Atget
Postcards of a Lost Paris

Format Regular Price Member Price
Hardcover $24.95

128 pages, 100 color illustrations, 6.25 × 8.50 in, ISBN: 978-0-87846-844-7

Few places on Earth have been as lovingly, almost fanatically, documented as Paris. Despite extraordinary growth and change, the Paris of the world’s imagination is still, to a remarkable degree, the Paris of the turn of the twentieth century and the Paris captured by the famed photographer Eugène Atget. The postcards in this book, which were more or less Atget’s only publications during his lifetime, were created near the beginning of his career, long before he was “discovered” in the 1920s and raised to the status of the poetic chronicler of the fragility of time and place.

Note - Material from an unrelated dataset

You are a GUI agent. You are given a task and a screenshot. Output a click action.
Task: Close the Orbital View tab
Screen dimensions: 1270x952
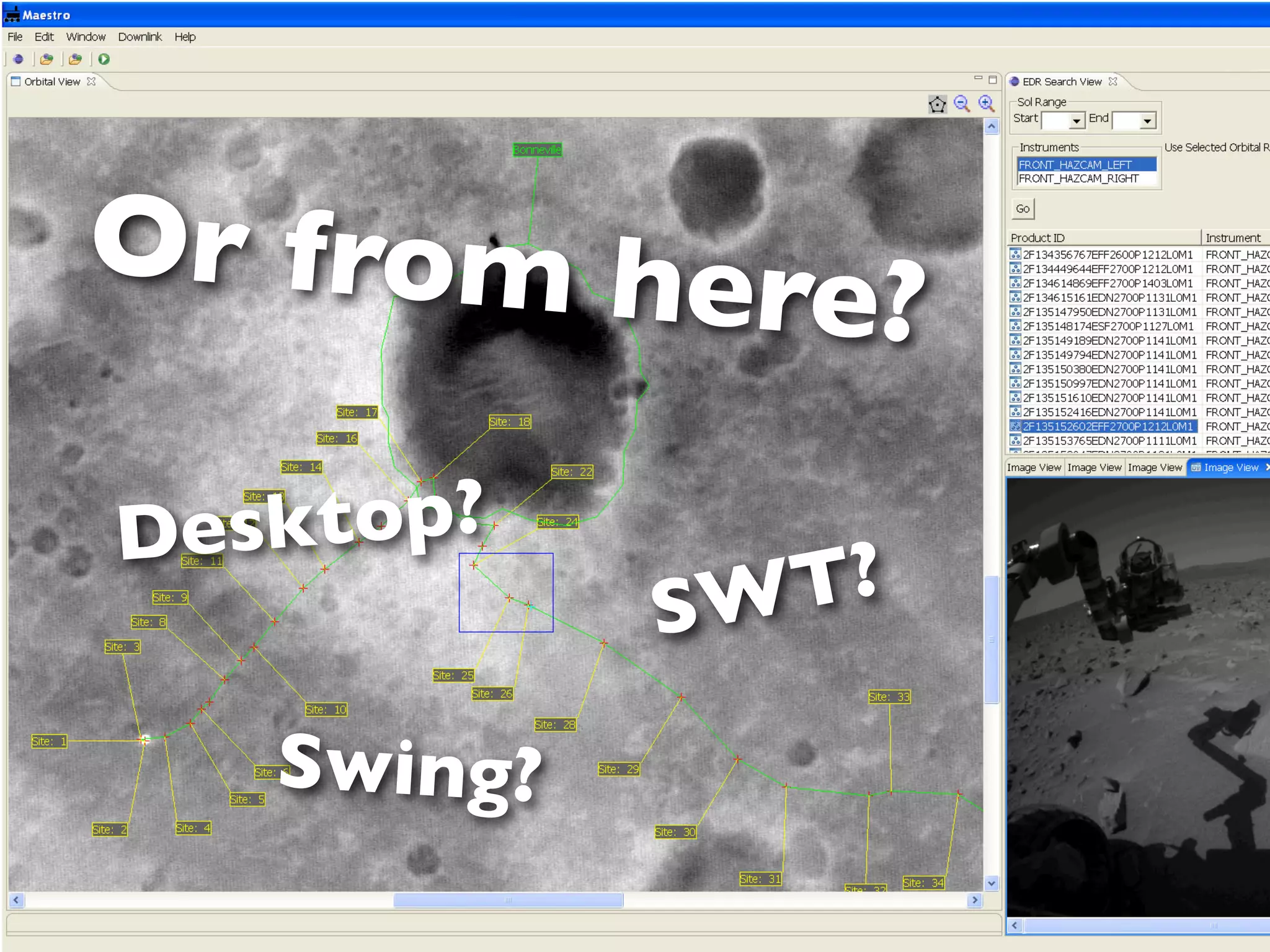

This postcard series is atypical of his later work and its exact origins remain something of a mystery. Its images, which depict Paris’s petits métiers, or little trades, were meant to capture the ephemeral color of life and are part of a long tradition of depicting skilled tradespeople plying their wares. In them, Atget presents the market stands, the odd jobs, the cobbled together shops, and the informal entertainment that gave Paris its piquancy and eternally renewing liveliness. This book presents the cards in sequence, along with an introduction that explains Atget’s participation in photographic trends of his day to document types, and his influence on later photography, including his own and that of others such as Irving Penn. With exquisitely reproduced images and elegantly translated captions, it provides a peek at a disappearing Paris and at Atget before he was Atget.


About the Author

Benjamin Weiss is Director of Collections and Leonard A. Lauder Curator of Visual Culture at the Museum of Fine Arts, Boston.